→ **EXERCISE BRIEF**
Copy the material from its first line through the line that contains "Action: click(x=300, y=421)", both ends included. Leave the pictures out.

## START

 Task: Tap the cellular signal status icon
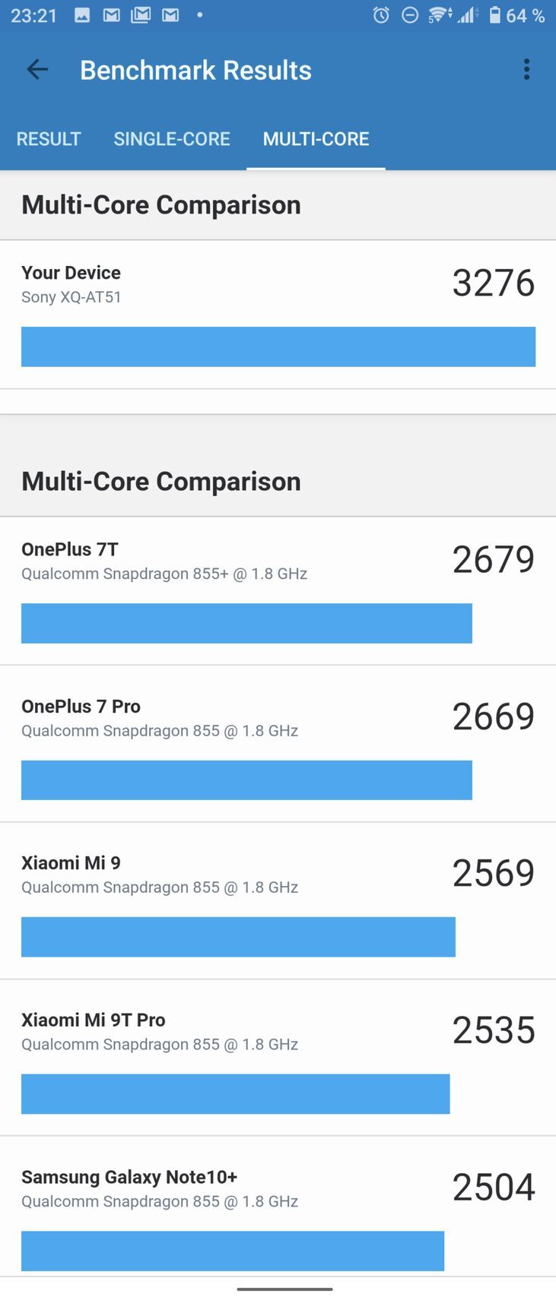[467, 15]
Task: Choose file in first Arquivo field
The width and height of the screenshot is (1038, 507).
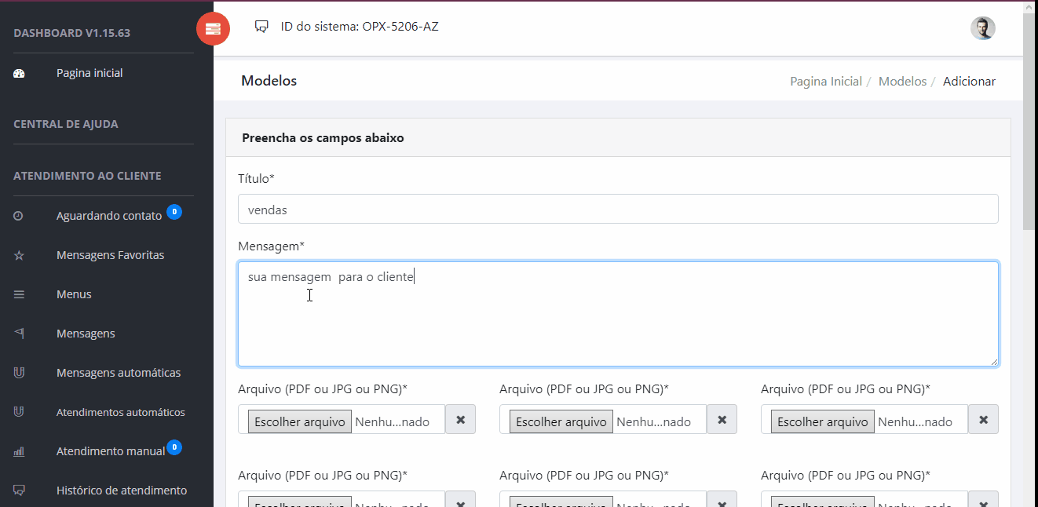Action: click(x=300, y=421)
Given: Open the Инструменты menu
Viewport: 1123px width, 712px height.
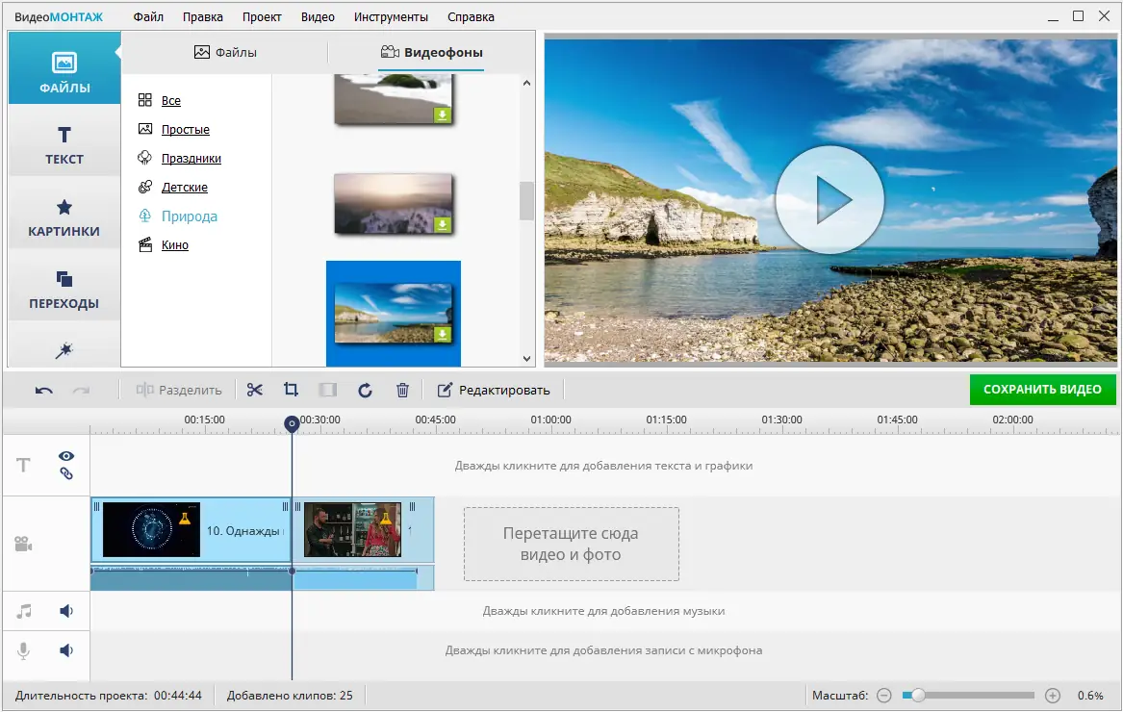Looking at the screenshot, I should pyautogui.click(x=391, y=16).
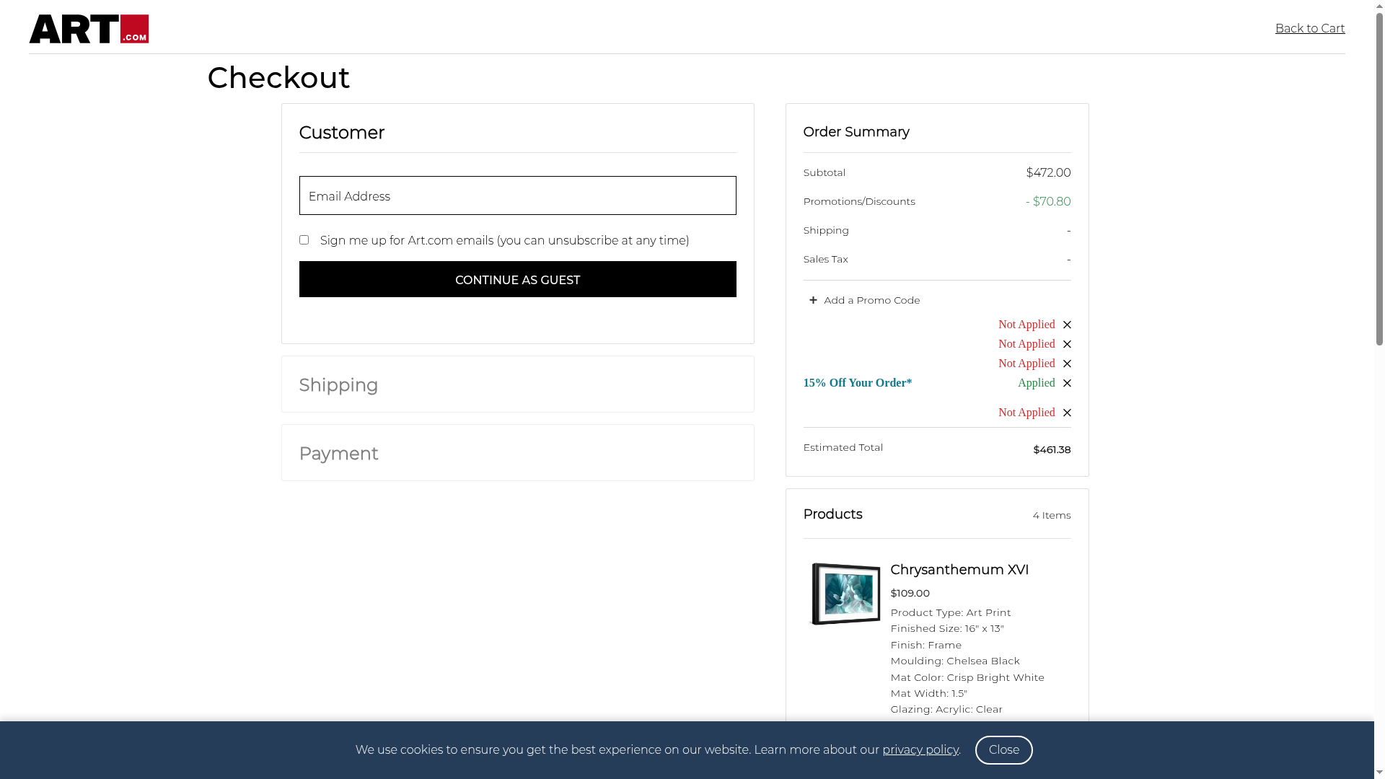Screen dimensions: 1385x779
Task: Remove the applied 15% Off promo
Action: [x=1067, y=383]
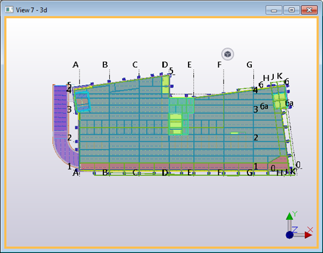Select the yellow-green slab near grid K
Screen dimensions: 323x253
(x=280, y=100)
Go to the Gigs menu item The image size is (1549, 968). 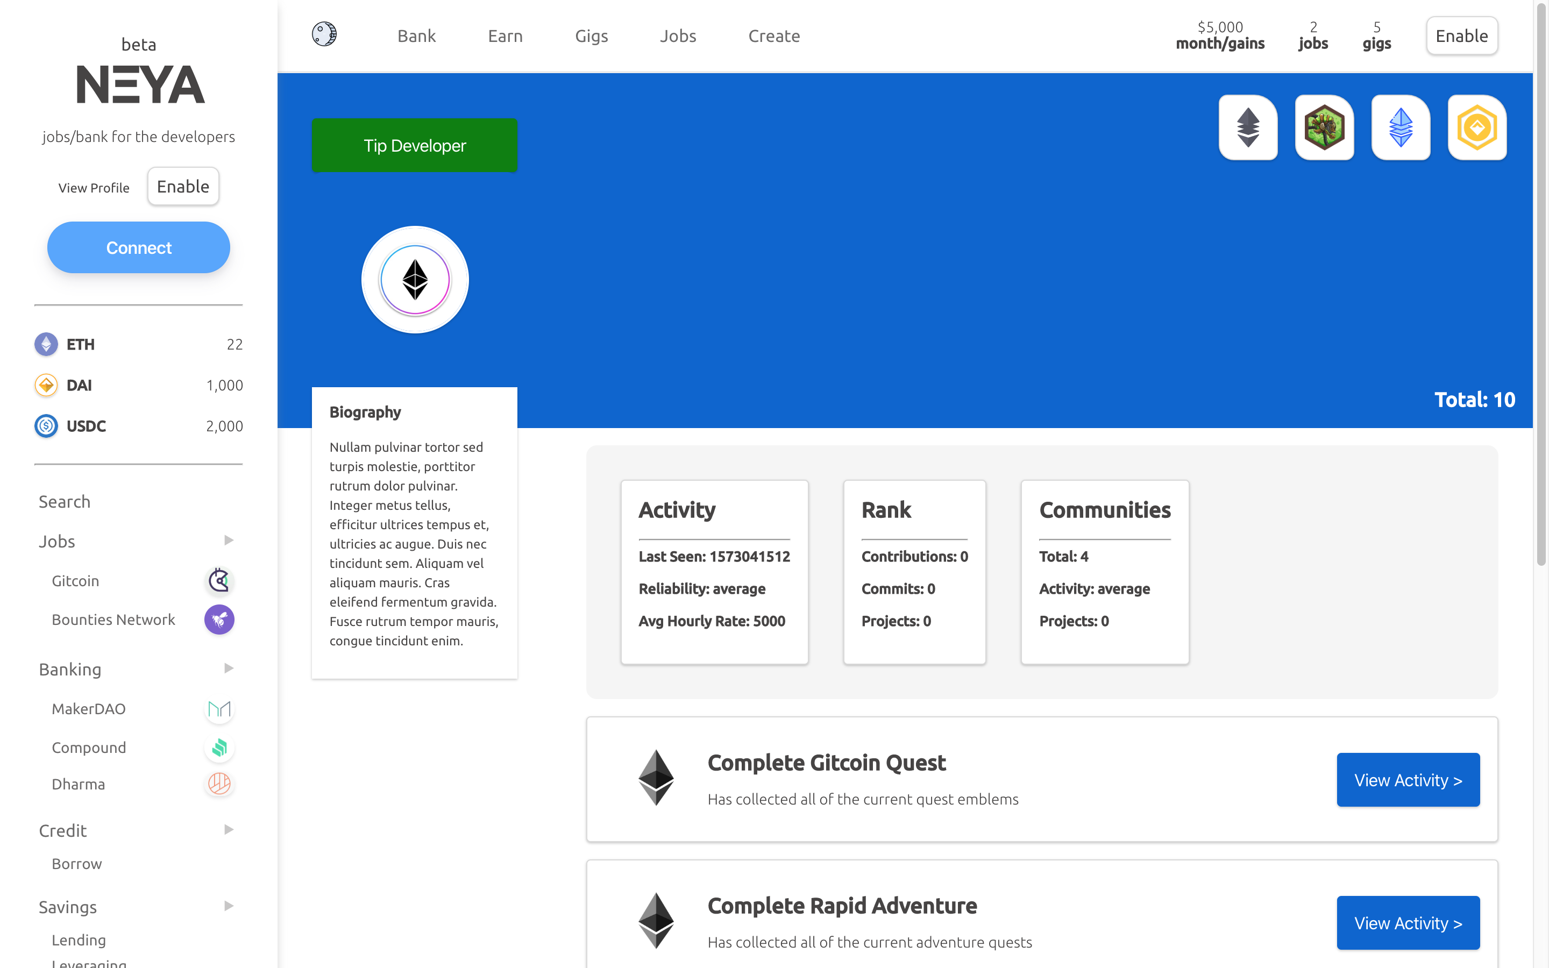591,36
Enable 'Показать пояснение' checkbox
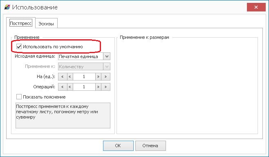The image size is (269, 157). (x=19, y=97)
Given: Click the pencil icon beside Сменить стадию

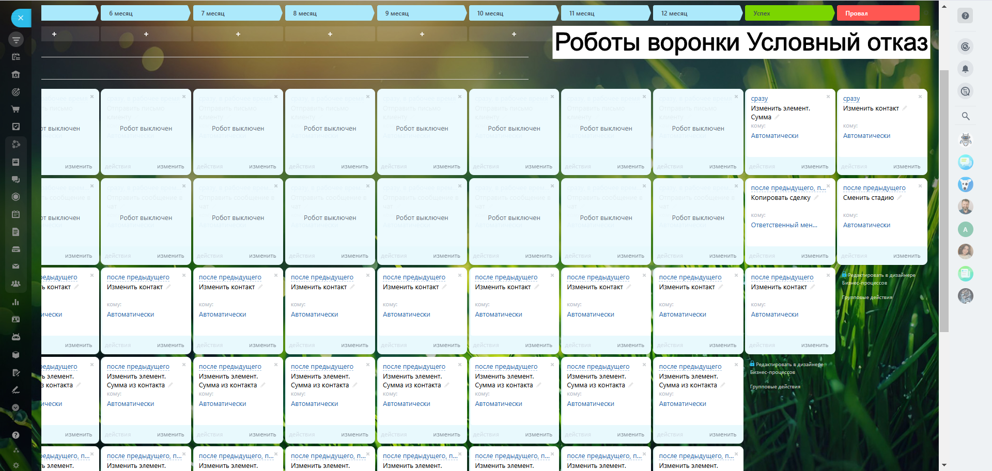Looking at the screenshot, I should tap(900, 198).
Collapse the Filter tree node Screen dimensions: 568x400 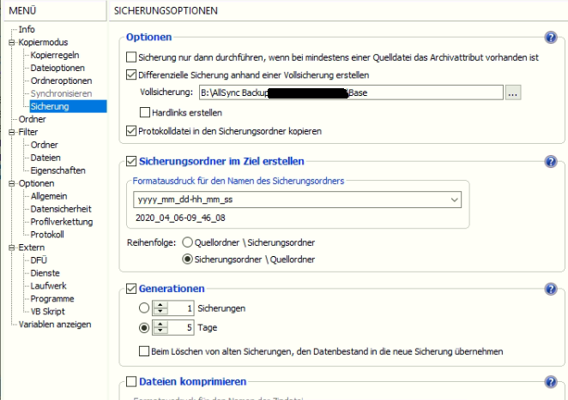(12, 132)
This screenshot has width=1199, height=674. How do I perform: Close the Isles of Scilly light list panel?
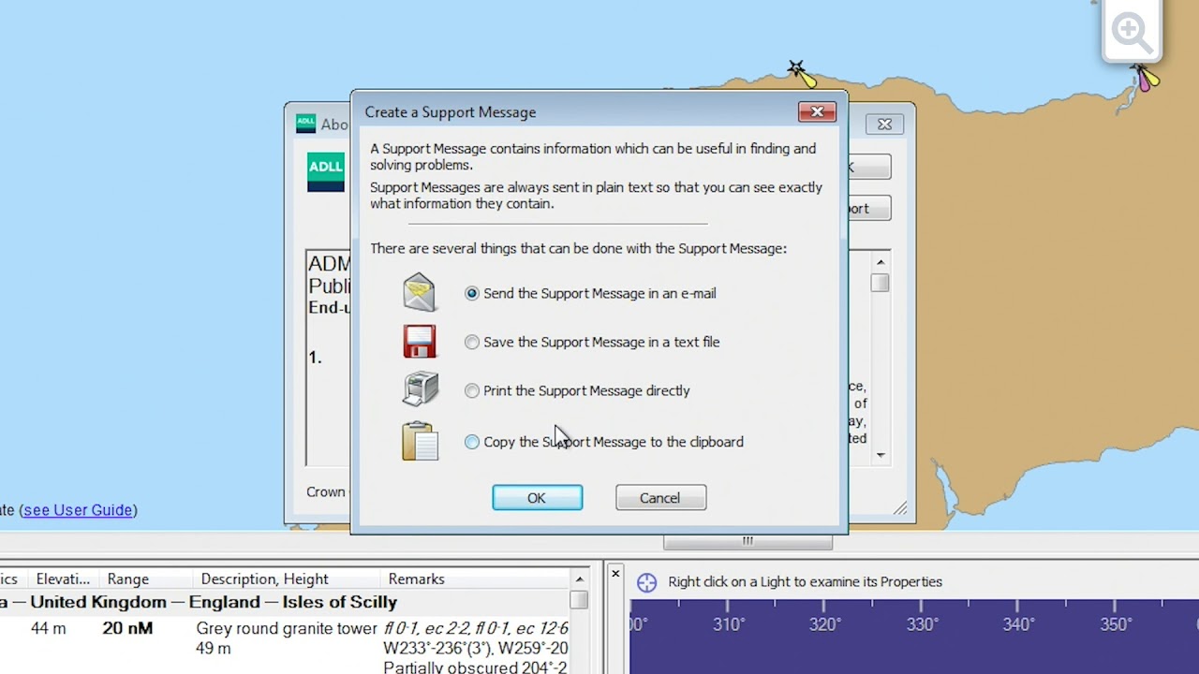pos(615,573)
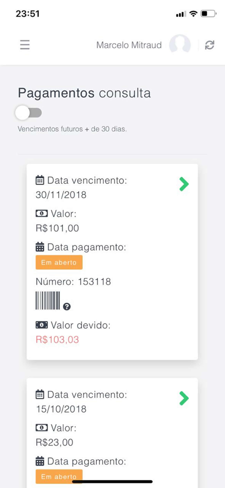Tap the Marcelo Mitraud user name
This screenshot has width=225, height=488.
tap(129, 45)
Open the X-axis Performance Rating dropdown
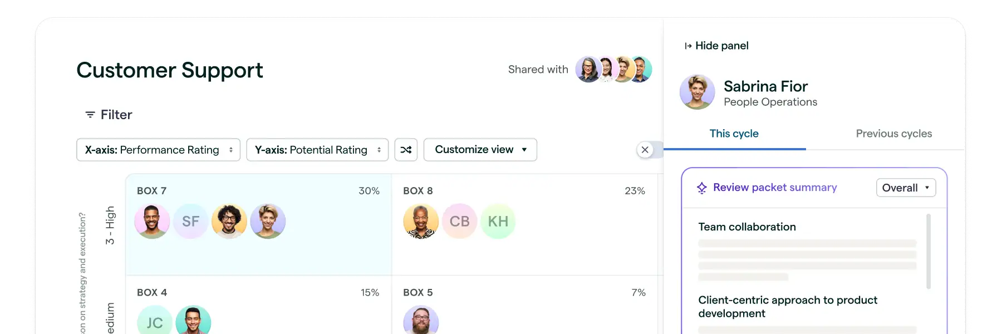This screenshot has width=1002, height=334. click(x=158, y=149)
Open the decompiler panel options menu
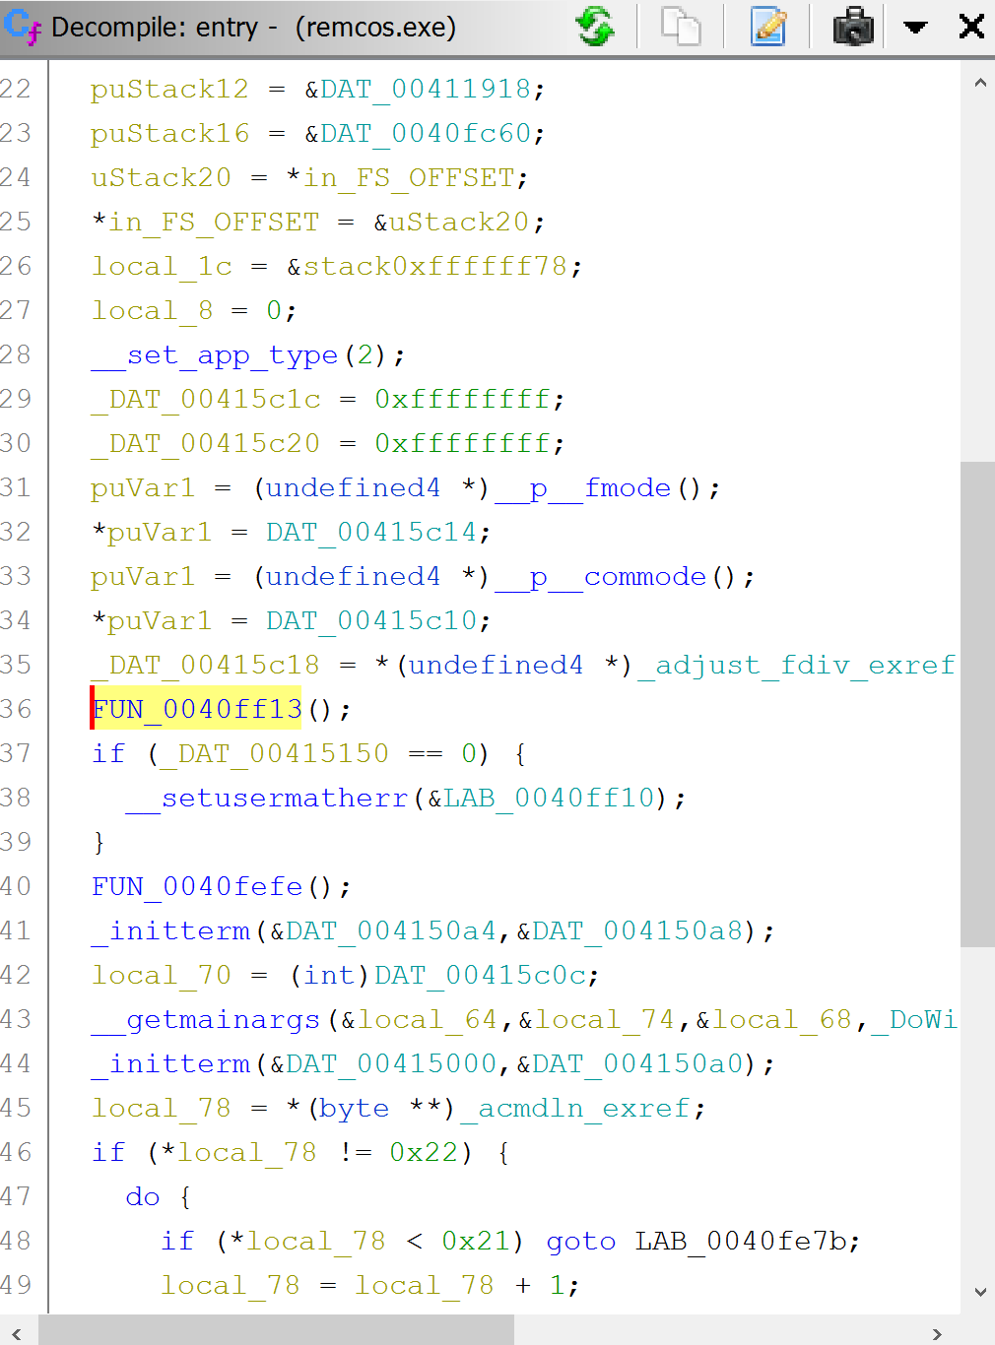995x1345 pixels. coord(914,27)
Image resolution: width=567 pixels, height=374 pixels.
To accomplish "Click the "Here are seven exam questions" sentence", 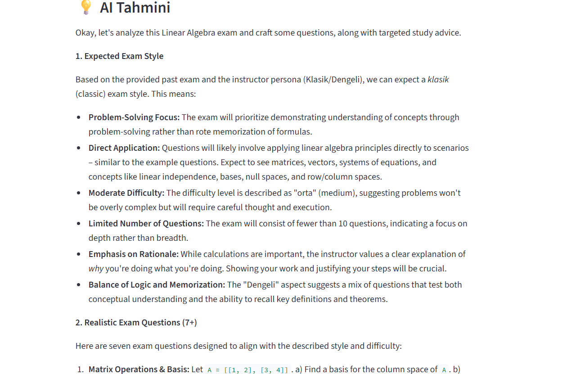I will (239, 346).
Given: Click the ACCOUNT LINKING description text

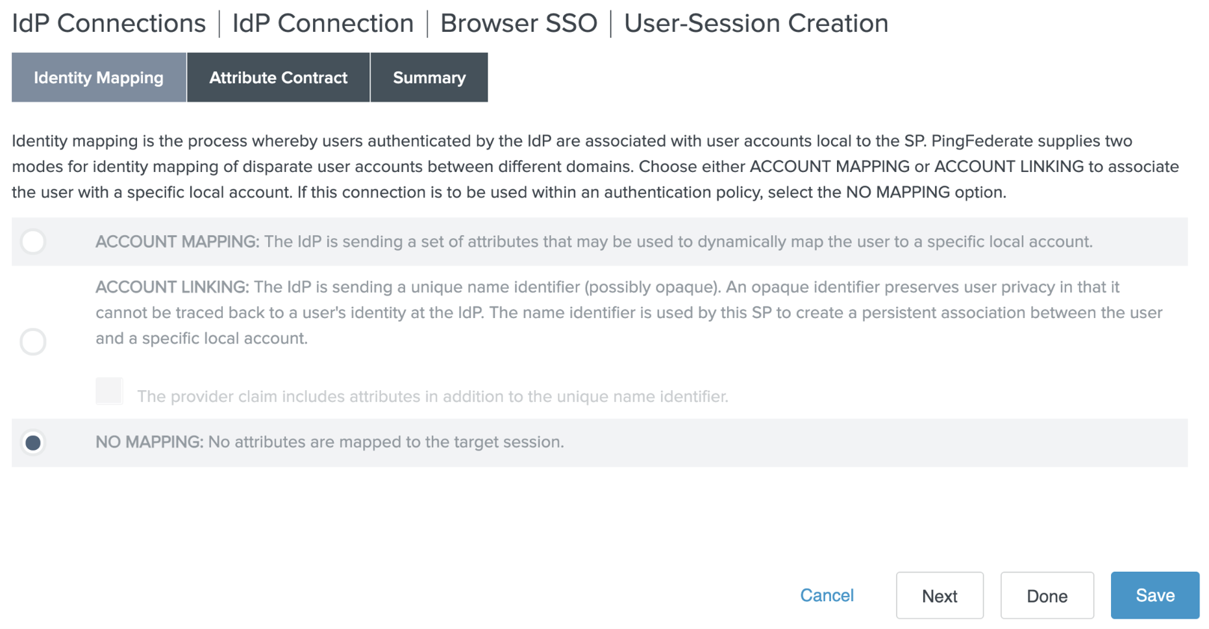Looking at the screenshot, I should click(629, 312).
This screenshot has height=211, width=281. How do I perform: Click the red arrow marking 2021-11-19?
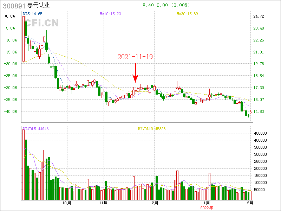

## END

→ **WRITTEN SOLUTION**
 Task: Tap the cellular signal status icon
[467, 15]
Task: Choose file in first Arquivo field
The width and height of the screenshot is (1038, 507).
Action: click(x=300, y=421)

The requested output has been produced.